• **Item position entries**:

########################################

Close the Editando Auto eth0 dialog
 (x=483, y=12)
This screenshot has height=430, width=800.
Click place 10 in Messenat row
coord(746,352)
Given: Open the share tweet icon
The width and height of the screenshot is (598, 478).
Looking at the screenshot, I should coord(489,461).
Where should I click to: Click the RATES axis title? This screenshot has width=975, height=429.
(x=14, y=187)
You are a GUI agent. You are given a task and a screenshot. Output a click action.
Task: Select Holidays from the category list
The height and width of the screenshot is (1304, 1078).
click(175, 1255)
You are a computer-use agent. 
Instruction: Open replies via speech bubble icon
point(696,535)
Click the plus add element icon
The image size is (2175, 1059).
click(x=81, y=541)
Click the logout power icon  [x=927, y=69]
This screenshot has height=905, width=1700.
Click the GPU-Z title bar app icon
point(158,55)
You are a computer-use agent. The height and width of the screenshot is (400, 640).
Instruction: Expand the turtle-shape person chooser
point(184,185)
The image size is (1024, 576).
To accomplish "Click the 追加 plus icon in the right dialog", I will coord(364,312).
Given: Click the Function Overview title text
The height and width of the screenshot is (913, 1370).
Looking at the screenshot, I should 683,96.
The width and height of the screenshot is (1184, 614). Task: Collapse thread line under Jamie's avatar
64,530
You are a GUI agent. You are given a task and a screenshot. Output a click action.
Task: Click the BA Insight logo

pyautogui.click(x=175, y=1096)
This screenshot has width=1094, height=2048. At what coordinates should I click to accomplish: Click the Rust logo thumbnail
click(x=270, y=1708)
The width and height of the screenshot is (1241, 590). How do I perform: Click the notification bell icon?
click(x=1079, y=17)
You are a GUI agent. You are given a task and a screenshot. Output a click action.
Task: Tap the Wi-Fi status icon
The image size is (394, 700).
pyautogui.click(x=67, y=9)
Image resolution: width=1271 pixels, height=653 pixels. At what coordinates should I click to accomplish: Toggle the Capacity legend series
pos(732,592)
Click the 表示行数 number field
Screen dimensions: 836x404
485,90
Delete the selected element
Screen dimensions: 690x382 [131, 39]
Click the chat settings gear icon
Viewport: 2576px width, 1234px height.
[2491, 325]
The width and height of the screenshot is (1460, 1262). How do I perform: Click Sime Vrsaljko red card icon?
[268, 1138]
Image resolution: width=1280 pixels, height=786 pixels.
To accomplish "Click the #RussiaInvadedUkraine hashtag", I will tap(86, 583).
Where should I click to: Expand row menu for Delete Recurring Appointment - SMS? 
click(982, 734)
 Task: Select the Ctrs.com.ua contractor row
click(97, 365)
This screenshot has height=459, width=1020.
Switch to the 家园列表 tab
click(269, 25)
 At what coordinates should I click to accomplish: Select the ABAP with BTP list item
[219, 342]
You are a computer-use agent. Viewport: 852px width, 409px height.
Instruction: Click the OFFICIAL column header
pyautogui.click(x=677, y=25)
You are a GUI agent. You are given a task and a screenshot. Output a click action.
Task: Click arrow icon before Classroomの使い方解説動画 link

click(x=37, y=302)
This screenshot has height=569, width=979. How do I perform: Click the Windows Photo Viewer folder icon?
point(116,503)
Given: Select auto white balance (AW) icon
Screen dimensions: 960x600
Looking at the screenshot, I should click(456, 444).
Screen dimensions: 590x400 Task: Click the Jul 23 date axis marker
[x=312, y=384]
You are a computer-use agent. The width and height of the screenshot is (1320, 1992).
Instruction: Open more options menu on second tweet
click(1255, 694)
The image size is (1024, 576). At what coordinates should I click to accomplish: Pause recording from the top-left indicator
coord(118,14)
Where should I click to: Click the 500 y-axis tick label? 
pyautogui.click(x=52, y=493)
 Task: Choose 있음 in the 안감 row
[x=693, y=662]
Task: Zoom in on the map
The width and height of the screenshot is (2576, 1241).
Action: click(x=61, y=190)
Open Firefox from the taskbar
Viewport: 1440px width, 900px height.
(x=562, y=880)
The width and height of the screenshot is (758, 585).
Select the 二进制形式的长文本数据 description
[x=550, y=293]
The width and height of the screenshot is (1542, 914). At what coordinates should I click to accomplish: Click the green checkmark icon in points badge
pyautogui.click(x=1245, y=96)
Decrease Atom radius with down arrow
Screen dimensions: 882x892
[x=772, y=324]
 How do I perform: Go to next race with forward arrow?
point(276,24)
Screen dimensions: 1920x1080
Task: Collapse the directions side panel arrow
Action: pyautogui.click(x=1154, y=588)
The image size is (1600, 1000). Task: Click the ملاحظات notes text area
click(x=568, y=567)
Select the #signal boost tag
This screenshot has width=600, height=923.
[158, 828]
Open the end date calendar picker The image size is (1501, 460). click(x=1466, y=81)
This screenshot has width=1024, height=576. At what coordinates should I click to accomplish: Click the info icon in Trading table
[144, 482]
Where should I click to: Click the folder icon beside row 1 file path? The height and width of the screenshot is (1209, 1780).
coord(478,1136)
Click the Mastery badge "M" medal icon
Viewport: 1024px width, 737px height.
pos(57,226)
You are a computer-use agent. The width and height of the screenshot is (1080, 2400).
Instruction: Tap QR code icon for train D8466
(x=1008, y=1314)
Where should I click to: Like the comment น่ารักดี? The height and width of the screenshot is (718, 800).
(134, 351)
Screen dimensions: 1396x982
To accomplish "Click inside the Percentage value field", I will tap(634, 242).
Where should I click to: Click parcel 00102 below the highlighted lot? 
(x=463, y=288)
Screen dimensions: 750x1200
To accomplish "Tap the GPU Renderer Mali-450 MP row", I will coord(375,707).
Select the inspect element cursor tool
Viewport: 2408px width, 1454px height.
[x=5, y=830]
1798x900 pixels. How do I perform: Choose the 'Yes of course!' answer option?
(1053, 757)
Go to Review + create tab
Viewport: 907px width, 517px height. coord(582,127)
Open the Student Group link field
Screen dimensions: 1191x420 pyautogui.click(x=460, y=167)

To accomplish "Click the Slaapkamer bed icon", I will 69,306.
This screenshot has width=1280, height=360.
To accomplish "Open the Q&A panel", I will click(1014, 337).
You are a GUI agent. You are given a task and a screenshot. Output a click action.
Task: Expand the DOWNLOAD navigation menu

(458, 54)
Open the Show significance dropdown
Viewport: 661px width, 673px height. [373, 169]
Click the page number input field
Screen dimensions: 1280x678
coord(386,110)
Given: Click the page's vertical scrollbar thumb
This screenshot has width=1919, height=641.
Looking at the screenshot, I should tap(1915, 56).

########################################

• **Directions for this task**: Copy out the rows from the line with "This screenshot has height=459, width=1020." to the line with "[x=312, y=384]", substituting "Screen size" for "Screen dimensions" and keeping everything else unchanged.

• **Exercise response**:
This screenshot has height=459, width=1020.
Switch to the 家园列表 tab
click(269, 25)
 At what coordinates should I click to accomplish: Select the ABAP with BTP list item
[219, 342]
You are a computer-use agent. Viewport: 852px width, 409px height.
Instruction: Click the OFFICIAL column header
pyautogui.click(x=677, y=25)
You are a GUI agent. You are given a task and a screenshot. Output a click action.
Task: Click arrow icon before Classroomの使い方解説動画 link

click(x=37, y=302)
This screenshot has height=569, width=979. How do I perform: Click the Windows Photo Viewer folder icon?
point(116,503)
Given: Select auto white balance (AW) icon
Screen size: 960x600
Looking at the screenshot, I should click(456, 444).
Screen size: 590x400 Task: Click the Jul 23 date axis marker
[x=312, y=384]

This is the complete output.